There were lots of people about, soaking in the atmosphere of the festival. Bands, tents, food, picnic tables, market stalls, families, music, dogs, boat races were all around. On another day I might well have enjoyed the spectacle, but today I had other things to do, so I spent a few minutes trying focus on the least interesting aspects of what was going on instead.
But it was an almost impossible task, so I gave up and decided to head in the direction of home.
What lay before me, I began to realise, was my very last journey along this long and tedious road. This awareness seemed to lend the familiar roadside walk a different air. It seemed to pass by much quicker than normal. In fact, it was hardly boring at all.
I did notice however that it had become almost impossible to pay attention to anything along the way. I had, by now, examined almost everything along the route. I’d weighed up how interesting or uninteresting everything was.
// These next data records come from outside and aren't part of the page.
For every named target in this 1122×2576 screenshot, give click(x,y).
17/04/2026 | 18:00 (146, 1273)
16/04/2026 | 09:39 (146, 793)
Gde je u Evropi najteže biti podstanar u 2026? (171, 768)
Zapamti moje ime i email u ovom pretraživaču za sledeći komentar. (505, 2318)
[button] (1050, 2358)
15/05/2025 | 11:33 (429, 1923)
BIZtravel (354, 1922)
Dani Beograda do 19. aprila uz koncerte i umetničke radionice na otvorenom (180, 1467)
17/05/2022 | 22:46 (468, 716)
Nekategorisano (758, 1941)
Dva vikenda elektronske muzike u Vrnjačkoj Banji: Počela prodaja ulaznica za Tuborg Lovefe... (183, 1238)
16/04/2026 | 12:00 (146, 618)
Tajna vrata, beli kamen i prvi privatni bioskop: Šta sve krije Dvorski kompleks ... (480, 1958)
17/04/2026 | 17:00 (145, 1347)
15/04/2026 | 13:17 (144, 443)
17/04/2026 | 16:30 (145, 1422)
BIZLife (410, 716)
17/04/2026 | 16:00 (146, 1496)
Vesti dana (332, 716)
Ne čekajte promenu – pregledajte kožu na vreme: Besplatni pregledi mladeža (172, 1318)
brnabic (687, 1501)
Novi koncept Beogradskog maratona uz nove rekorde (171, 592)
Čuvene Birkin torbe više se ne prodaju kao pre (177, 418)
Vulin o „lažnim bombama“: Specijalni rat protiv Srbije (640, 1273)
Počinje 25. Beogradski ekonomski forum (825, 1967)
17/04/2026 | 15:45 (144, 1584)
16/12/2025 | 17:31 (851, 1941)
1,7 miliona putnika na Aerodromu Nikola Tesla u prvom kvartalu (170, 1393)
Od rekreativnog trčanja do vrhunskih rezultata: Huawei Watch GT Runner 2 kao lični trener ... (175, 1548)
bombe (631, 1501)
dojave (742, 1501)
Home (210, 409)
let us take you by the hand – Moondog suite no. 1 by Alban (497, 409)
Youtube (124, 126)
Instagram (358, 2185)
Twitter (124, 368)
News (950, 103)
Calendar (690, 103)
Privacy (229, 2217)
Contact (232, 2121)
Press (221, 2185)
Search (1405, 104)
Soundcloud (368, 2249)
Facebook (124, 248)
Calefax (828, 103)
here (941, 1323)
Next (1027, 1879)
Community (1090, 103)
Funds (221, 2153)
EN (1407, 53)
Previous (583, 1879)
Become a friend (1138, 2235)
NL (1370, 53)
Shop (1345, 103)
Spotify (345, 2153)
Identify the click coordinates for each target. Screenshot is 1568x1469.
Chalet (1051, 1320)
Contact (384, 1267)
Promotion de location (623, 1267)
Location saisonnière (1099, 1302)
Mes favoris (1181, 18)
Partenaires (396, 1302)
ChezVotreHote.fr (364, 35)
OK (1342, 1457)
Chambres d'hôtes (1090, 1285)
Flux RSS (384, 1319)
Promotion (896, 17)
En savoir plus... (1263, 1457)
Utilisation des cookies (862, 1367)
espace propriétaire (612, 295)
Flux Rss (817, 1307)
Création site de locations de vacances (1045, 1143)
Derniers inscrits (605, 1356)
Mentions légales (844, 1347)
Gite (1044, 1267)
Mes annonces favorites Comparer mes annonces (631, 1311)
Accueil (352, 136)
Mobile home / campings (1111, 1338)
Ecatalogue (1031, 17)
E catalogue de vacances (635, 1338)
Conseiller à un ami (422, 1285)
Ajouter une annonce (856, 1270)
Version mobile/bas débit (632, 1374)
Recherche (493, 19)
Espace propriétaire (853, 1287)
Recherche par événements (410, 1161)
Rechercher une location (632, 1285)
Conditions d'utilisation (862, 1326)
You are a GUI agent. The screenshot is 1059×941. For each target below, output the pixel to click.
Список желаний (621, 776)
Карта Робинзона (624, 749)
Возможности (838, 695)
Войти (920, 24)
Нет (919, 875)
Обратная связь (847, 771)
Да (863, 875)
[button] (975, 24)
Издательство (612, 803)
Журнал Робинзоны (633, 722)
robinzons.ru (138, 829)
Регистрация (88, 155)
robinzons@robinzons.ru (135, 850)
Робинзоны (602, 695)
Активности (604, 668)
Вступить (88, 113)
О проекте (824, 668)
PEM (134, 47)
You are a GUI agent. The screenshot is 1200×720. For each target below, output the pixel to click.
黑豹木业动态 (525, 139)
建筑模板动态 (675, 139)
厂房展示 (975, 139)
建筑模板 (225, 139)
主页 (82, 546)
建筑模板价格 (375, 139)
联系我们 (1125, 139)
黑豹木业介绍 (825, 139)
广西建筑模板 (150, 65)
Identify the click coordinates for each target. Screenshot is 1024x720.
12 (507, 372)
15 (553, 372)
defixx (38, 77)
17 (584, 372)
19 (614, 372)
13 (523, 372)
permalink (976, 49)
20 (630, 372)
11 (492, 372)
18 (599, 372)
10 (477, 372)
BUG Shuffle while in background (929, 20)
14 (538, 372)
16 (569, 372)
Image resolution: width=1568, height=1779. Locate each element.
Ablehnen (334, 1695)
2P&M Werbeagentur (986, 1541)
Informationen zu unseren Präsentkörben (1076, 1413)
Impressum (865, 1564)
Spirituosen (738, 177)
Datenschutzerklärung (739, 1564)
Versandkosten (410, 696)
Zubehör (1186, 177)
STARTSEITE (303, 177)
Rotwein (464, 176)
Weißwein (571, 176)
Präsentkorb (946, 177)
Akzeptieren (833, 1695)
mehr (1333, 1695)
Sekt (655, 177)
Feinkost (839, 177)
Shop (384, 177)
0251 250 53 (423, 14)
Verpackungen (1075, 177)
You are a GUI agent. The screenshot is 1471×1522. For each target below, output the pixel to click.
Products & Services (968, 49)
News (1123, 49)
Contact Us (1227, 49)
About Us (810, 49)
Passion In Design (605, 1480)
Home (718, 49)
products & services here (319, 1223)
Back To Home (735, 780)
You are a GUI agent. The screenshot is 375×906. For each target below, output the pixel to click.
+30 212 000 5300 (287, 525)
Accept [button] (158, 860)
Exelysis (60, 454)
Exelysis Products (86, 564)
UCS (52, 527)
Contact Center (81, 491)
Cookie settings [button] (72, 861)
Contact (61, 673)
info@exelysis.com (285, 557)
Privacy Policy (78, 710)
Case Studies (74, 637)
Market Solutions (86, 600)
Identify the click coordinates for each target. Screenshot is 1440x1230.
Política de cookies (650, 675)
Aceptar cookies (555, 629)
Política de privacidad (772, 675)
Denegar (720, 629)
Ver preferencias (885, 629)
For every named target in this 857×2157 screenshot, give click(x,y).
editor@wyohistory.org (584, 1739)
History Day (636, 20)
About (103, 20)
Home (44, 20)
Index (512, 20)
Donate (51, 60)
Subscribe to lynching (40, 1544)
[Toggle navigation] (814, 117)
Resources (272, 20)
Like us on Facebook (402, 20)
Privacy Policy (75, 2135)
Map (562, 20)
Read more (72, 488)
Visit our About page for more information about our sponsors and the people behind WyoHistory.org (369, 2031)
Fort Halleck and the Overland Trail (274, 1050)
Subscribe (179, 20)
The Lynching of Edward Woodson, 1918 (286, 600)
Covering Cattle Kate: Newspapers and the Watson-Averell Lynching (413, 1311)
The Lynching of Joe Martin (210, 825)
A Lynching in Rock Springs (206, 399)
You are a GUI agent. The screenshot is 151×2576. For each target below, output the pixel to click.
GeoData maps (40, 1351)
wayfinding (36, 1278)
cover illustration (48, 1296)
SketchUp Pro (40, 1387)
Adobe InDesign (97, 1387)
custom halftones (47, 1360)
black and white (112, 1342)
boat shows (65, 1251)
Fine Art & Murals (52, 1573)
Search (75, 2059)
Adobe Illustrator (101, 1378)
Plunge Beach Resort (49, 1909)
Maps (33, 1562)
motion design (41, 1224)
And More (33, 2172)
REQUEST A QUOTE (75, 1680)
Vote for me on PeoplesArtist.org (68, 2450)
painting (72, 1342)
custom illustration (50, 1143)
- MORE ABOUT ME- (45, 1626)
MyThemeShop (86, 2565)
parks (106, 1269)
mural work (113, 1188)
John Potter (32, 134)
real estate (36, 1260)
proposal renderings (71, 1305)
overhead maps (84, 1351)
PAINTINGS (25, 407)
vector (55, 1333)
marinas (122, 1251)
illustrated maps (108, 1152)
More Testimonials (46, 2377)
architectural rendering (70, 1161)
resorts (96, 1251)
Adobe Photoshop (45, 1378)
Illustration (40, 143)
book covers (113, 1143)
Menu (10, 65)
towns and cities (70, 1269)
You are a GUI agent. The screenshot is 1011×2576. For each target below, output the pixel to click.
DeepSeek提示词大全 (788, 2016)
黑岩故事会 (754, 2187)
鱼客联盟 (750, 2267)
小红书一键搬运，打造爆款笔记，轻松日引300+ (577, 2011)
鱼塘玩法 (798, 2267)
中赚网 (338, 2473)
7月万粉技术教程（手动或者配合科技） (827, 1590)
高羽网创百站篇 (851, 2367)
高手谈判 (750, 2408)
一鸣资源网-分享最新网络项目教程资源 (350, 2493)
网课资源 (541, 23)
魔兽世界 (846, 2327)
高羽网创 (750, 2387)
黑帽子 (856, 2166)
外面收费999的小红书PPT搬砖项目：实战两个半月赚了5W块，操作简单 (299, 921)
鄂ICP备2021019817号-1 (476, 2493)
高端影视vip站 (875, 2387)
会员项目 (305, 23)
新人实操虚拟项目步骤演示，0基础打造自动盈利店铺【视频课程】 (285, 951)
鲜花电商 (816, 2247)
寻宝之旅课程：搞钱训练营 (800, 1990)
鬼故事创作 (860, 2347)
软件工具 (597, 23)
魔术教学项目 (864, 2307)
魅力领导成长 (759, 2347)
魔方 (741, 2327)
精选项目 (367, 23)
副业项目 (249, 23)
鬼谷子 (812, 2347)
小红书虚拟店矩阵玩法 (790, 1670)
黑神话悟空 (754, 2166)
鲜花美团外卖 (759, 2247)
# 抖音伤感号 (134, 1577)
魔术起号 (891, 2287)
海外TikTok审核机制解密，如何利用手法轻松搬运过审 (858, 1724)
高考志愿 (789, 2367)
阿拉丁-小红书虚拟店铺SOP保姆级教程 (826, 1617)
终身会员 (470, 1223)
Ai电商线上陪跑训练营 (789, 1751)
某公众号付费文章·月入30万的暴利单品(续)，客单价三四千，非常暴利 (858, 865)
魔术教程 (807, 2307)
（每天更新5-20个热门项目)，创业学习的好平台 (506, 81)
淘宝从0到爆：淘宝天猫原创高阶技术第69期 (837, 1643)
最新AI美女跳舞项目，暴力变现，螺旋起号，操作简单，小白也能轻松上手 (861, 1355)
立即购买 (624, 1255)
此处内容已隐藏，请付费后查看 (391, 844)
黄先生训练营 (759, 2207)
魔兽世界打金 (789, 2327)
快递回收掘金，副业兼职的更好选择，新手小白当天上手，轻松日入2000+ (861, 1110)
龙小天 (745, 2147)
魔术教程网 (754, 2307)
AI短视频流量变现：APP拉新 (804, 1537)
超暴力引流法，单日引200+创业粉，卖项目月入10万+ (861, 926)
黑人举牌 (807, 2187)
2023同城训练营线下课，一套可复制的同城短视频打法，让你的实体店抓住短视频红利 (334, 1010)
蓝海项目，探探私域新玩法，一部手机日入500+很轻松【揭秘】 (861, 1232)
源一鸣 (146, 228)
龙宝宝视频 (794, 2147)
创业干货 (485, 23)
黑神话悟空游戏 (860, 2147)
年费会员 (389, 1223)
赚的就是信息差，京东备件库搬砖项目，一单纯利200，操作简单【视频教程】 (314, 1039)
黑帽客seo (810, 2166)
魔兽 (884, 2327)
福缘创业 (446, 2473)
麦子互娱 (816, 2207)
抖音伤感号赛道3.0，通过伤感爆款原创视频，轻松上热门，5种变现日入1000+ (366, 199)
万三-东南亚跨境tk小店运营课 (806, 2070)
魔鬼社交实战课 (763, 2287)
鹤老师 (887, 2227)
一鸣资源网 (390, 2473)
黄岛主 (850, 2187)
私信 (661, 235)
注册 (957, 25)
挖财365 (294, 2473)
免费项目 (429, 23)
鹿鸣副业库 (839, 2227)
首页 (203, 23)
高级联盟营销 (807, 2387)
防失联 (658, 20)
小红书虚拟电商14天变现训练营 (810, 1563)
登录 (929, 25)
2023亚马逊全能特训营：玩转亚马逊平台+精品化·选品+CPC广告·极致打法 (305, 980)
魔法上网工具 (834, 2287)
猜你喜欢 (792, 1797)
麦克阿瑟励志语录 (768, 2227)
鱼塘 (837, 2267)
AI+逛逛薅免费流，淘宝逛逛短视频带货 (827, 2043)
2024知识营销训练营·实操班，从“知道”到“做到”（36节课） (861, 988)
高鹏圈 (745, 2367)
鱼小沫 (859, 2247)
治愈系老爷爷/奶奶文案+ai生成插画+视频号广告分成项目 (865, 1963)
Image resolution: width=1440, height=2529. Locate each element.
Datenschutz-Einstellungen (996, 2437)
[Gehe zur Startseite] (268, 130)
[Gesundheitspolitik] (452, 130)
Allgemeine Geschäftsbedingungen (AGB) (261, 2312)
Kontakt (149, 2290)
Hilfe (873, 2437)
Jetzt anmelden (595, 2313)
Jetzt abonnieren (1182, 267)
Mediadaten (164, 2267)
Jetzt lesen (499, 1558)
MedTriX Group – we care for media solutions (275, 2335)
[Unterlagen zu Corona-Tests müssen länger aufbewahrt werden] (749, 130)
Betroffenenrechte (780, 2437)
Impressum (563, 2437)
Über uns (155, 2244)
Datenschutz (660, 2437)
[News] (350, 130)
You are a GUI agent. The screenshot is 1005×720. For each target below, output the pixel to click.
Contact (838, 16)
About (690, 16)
Every lamppost, kerbstone, house, field, stretch of empty road, glimpse of the river, mailbox, dustbin, boutique, shop, driveway, warehouse, parked car, and tree had fallen at least once under my earnestly vacant gaze.
The ice-cream shop though somehow managed once again to attract my attention.
There had been some police by the roadside just before it, stopping random motorists presumably to check their papers, or to tell them they were going too fast. This was an obvious hit for the people eating ice-creams, who watched the process unfold in front of them as they ate.
Somehow though, I’d hoped something more significant than that would happen on this last leg of my last journey in search of the uninteresting. But nothing had really happened. There was nothing to report. It would be an exaggeration to say that the journey had been particularly uninteresting (I’d definitely been more bored by it on other days). Everything had just sailed by, strangely mute. The whole day, in fact, had been characterised by a curious unyielding neutrality. Everything that I had seen had simply struck me as what it was, nothing more, and nothing less. The whole day had, in this sense, been utterly unremarkable.
And that, I realised, was the point: uninteresting experiences are, by their very nature, not particularly interesting. That seems pretty obvious now.